Element lookup records:
START
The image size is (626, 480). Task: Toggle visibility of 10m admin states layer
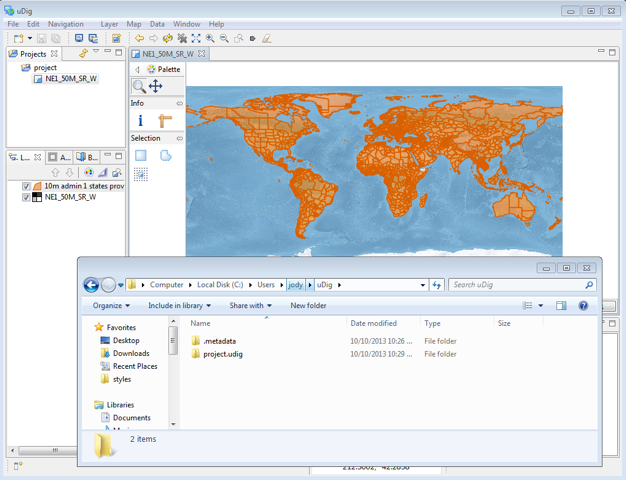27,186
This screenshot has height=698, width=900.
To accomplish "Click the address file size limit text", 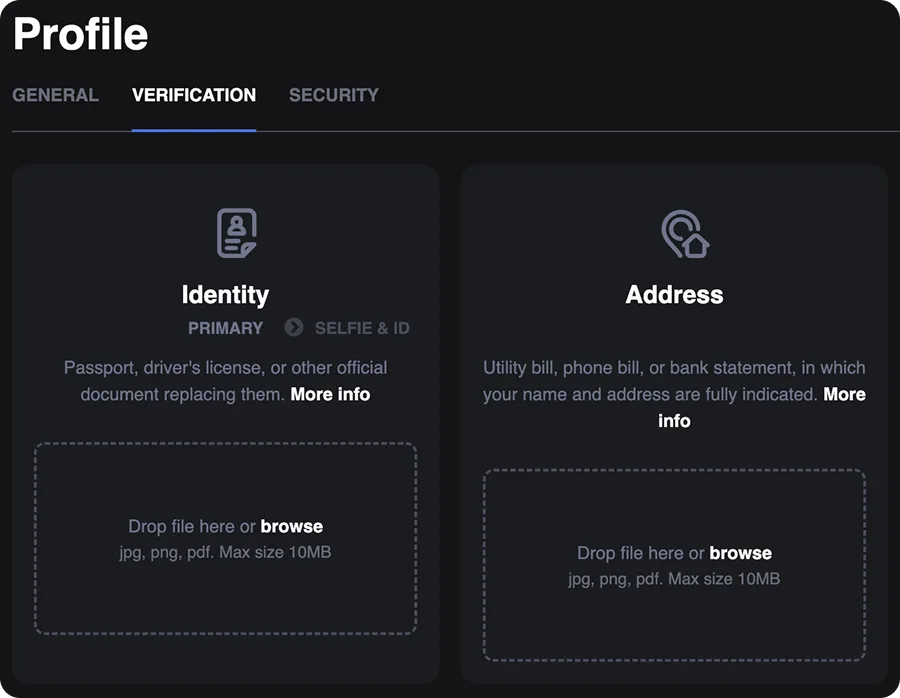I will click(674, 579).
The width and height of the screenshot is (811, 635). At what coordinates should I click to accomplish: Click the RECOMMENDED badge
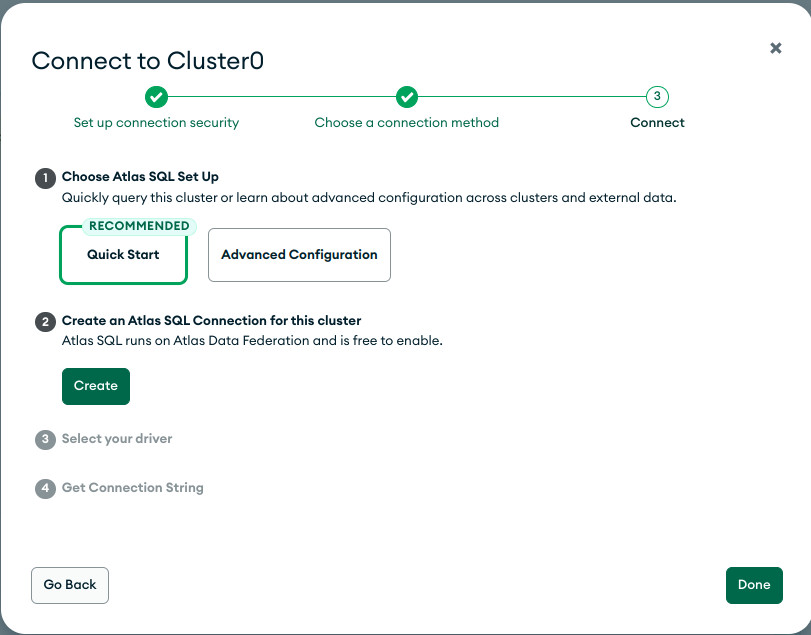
END
START
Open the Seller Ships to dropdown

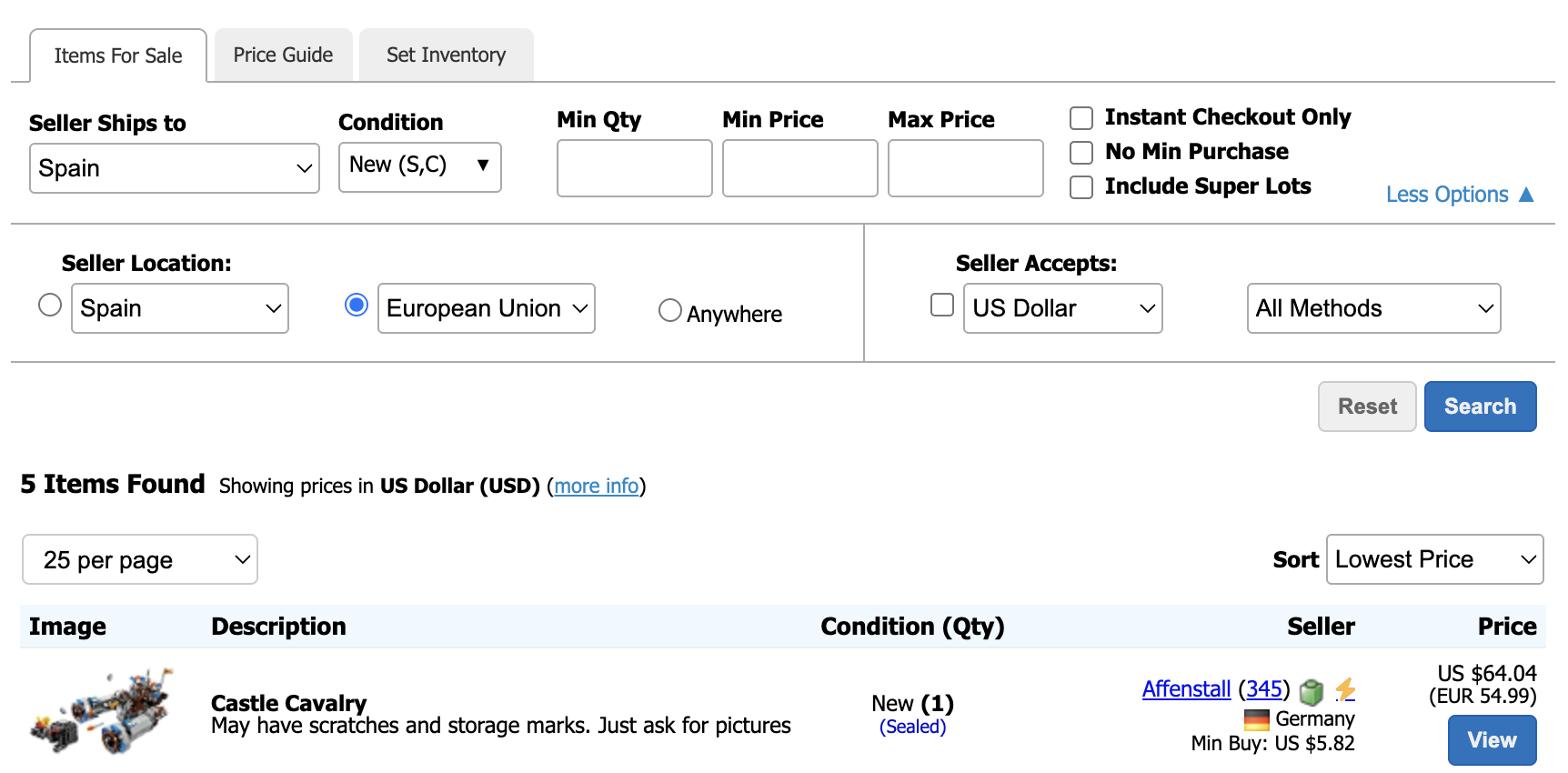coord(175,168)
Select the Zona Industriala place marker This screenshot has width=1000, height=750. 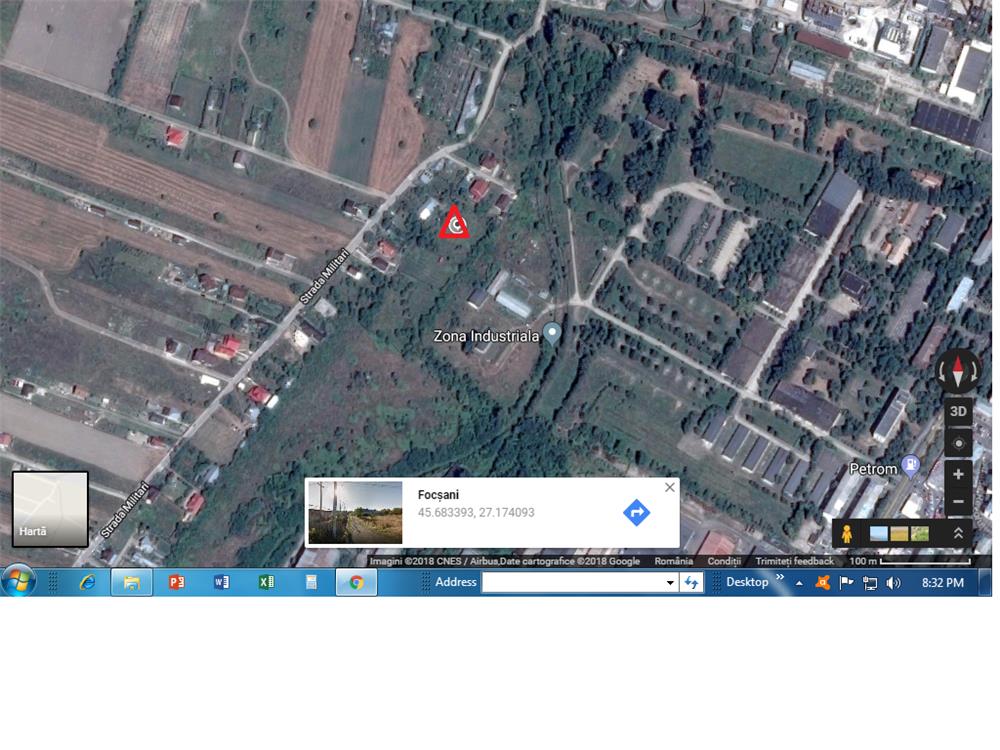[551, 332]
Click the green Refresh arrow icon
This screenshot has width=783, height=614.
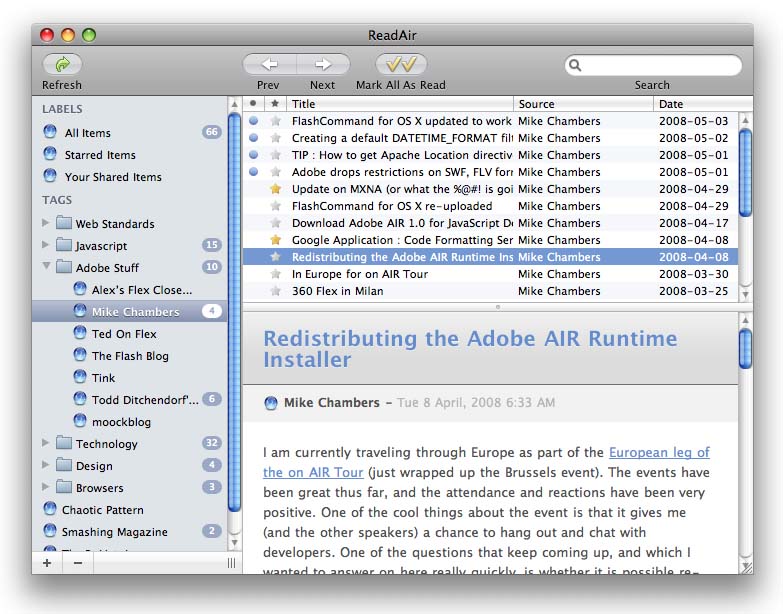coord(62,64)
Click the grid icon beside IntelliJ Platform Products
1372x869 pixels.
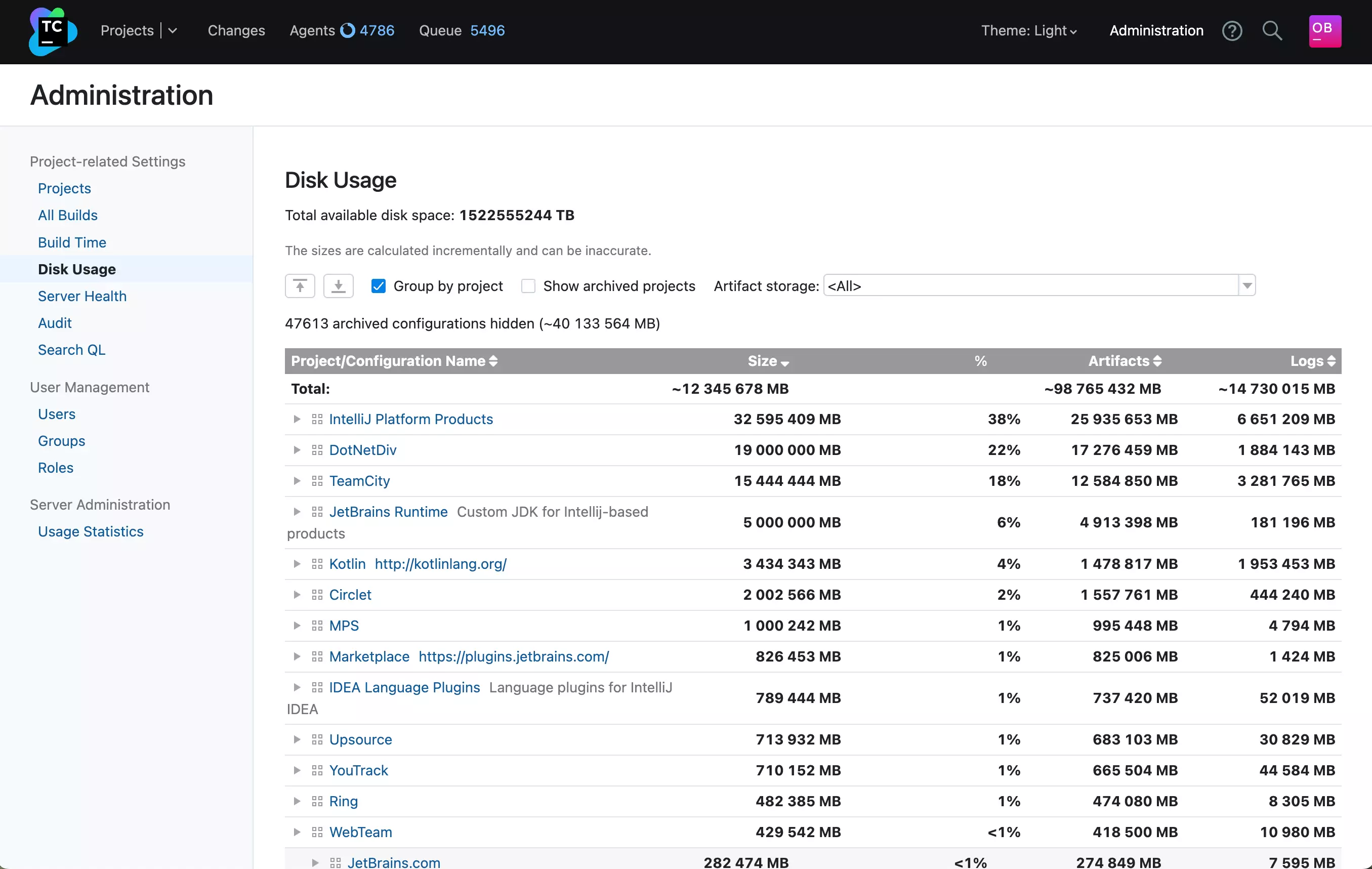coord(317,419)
END
▶ _TASK BRIEF_: Rewrite the lines from the one containing "Click the grid" through the one containing "coord(317,419)" as a numbered list, skipping any blank lines. Include only those lines, and leave the pictures out.

▶ _TASK OUTPUT_:
1. Click the grid icon beside IntelliJ Platform Products
2. 1372x869 pixels.
3. coord(317,419)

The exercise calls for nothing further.